Es zählt nur das Design, der sogenannte Markenkern wird zur Auto-Suggestion.

Als Daimler noch eine Welt-AG sein wollte und die Fusion mit Chrysler bekannt gab, musste der damalige Konzernchef Jürgen Schrempp immer wieder ein Versprechen abgeben: Niemals werde ein billiges Chrysler-Teil in einen Mercedes eingebaut. Denn die Aktionäre hatten Angst vor Kratzern im hochglanzpolierten Edel-Image der Marke, die für sich in Anspruch nimmt, die besten Autos der Welt zu bauen.

Welt-AG war gestern, dem jetzigen Daimler-Chef Zetsche reichen Kooperationen. Und dass die kleineren Mercedes-Modelle künftig mit Renault-Technik angetrieben werden, scheint auch niemanden mehr zu stören. Und tatsächlich ist es gut, wenn das Daimler-Management nicht mehr nur selbstverliebt auf seine eigenen Ingenieure schaut, die sich in der Vergangenheit zweimal ziemlich vertan haben. Statt auf Hybrid setzten sie weiterhin auf den Diesel und statt eines serienreifen Elektroantriebs wurde ein Brennstoffzellenprototyp nach dem anderen entwickelt.

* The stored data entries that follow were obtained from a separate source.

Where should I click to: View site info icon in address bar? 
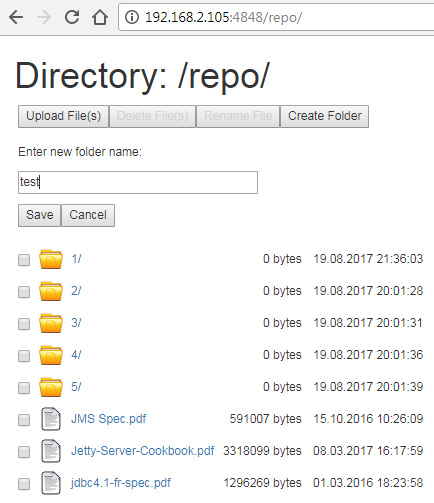[132, 17]
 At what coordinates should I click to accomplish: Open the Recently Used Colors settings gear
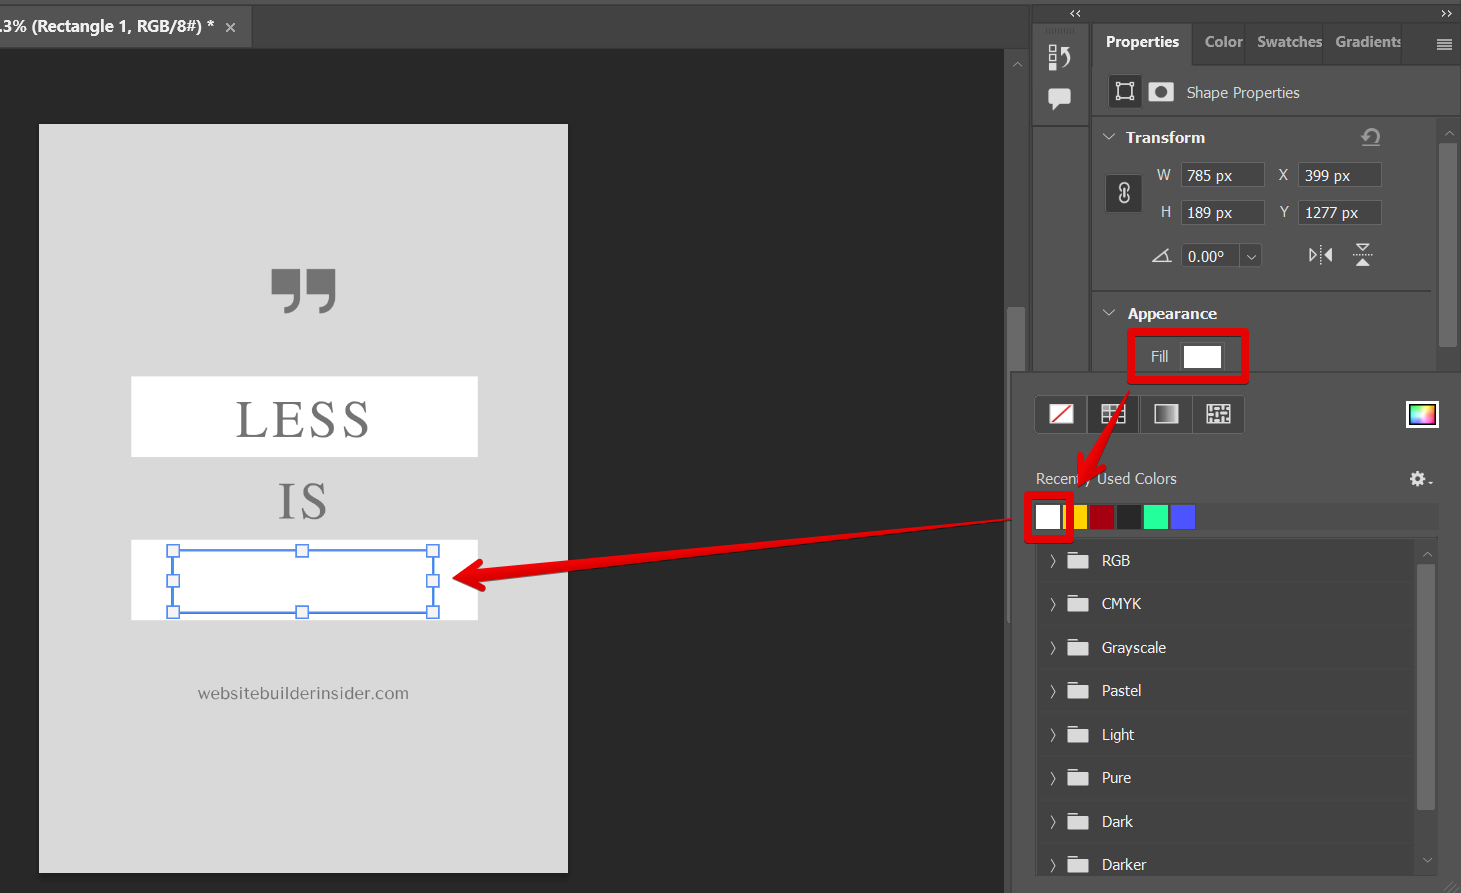coord(1418,478)
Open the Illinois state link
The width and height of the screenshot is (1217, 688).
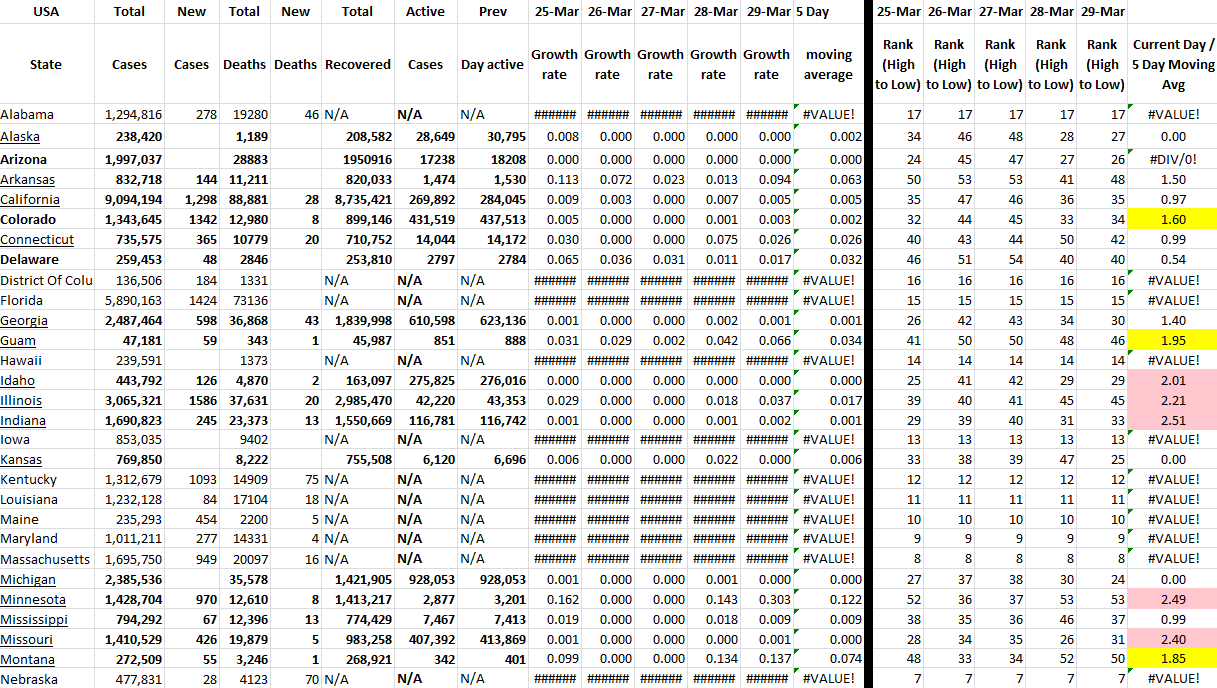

Wenn der Daimler-Vorstand durch Kostendruck und andere Kundenwünsche nun dazu gezwungen wird, seine Kompetenz bei bezahlbaren umweltfreundlichen Motoren zu verbessern, gibt es keinen Grund, dem technischen Hygienefimmel der vergangenen Jahrzehnte nachzutrauern. Denn die Automobilproduktion ist schon lange globalisiert, Toyota, Peugeot und Citroën bieten zum Beispiel das technisch exakt gleiche Auto unter verschiedenen Namen an, und die Plattformstrategie von Volkswagen wird längst weltweit kopiert. Jeder weiß, dass Audi, Seat, VW und Skoda sich unterm Blechkleid in weiten Teilen gleichen.

Und dennoch kauft nicht jeder die billigere Variante aus den Werken in Osteuropa oder Spanien, sondern wählt Golf oder A 3. Den Marketingleuten und den Markenfans scheint es egal zu sein, ob es tatsächlich noch einen Vorsprung durch Technik gibt. Wichtiger sind Image und Status, die dem Käufer allein durch die Aufladung einer Marke verliehen werden.

Damit dieses Spiel weiter funktioniert, müssen die Konzerne viel Geld für Marketing und Werbung ausgeben, gleichzeitig drücken sie die Kosten bei der Forschung und Entwicklung und suchen ihr Heil in Technikkooperationen. Die Verpackung ist wichtiger als der Inhalt, der sogenannte Markenkern wird zur Auto-Suggestion.